→ **GIVEN RECORDS**:
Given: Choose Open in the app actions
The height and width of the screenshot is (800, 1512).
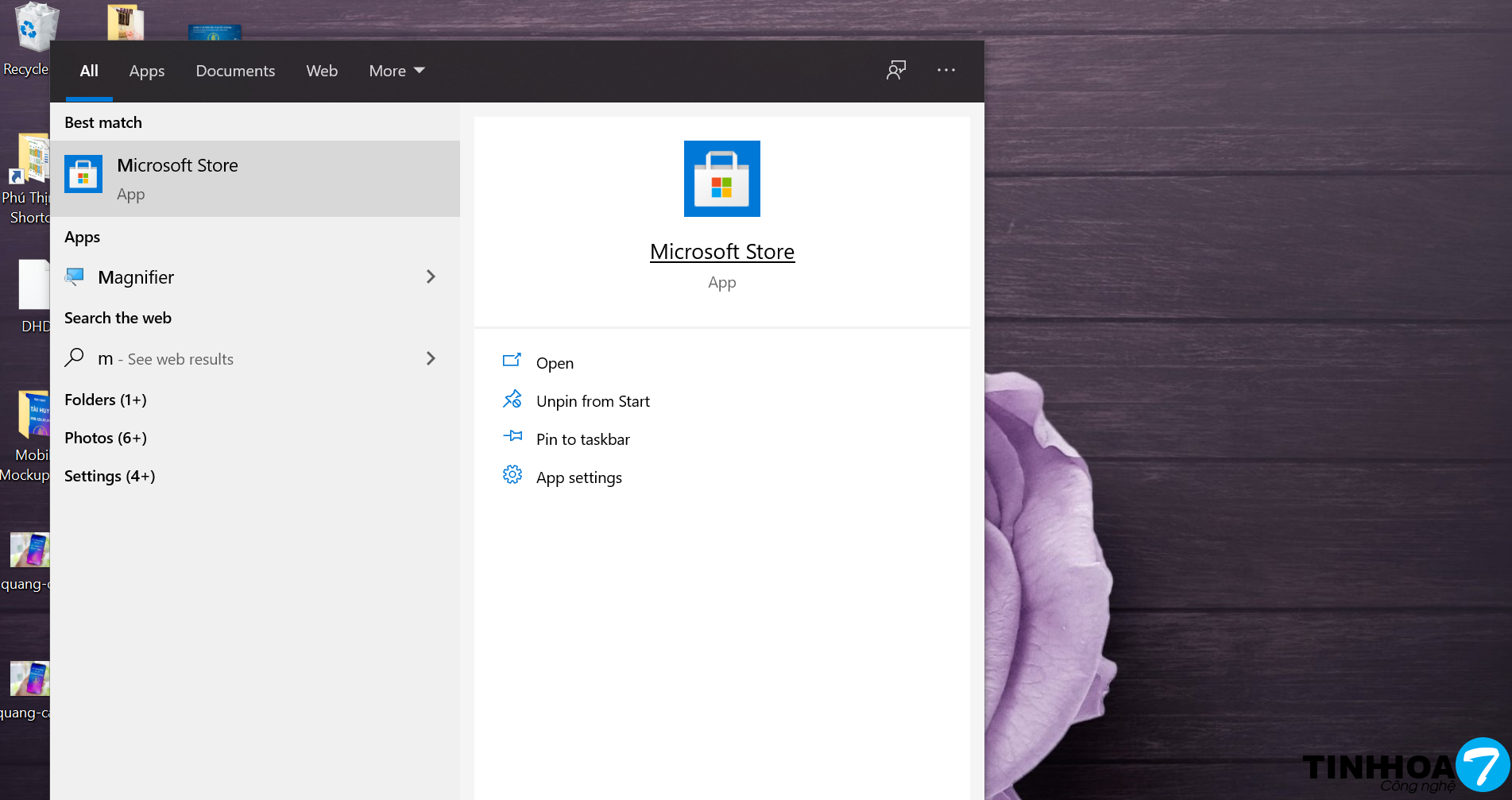Looking at the screenshot, I should coord(555,363).
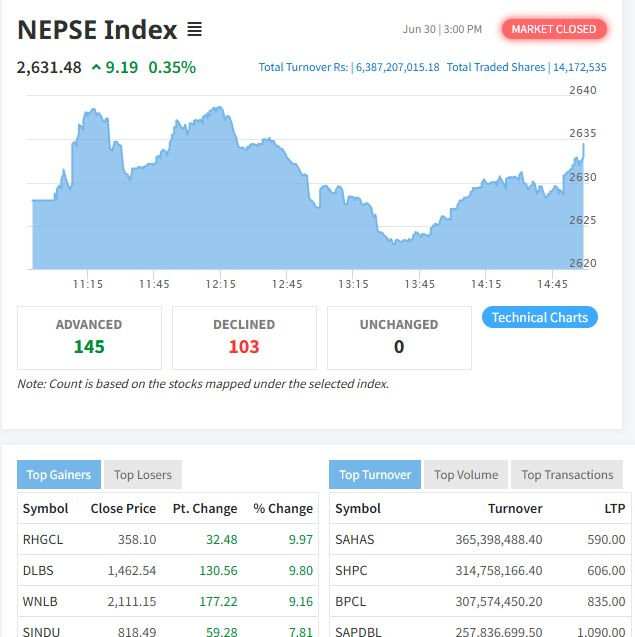Screen dimensions: 635x637
Task: Click the SHPC turnover symbol link
Action: (x=352, y=570)
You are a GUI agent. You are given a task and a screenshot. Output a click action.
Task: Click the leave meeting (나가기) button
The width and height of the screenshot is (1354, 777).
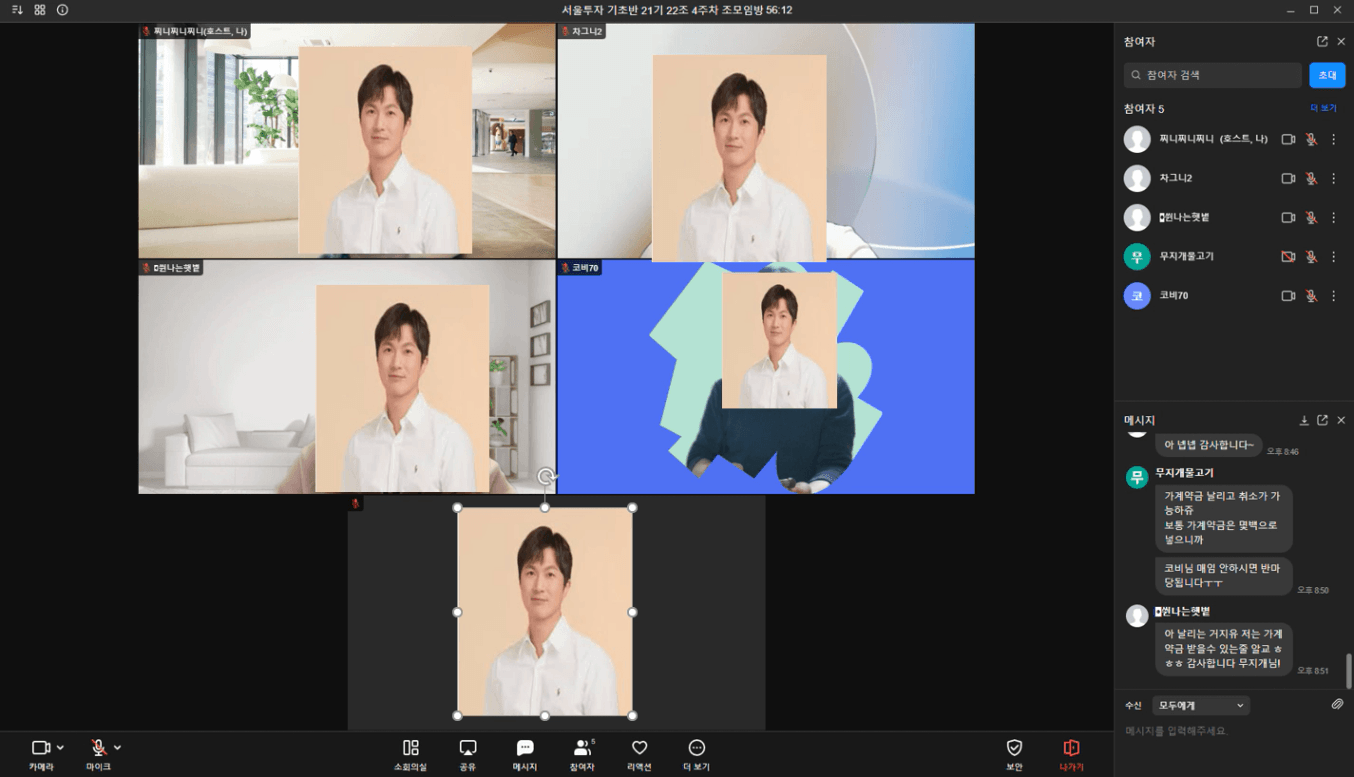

→ **ASSIGNED TASK**:
Begin with the line that contains "Task: Click the leave meeting (나가기) button" and copy every line through the end of the listing, exactly as written, both ends included. Pictures are not part of the copy.

→ **ANSWER FOR THIS EXERCISE**:
Task: Click the leave meeting (나가기) button
The width and height of the screenshot is (1354, 777).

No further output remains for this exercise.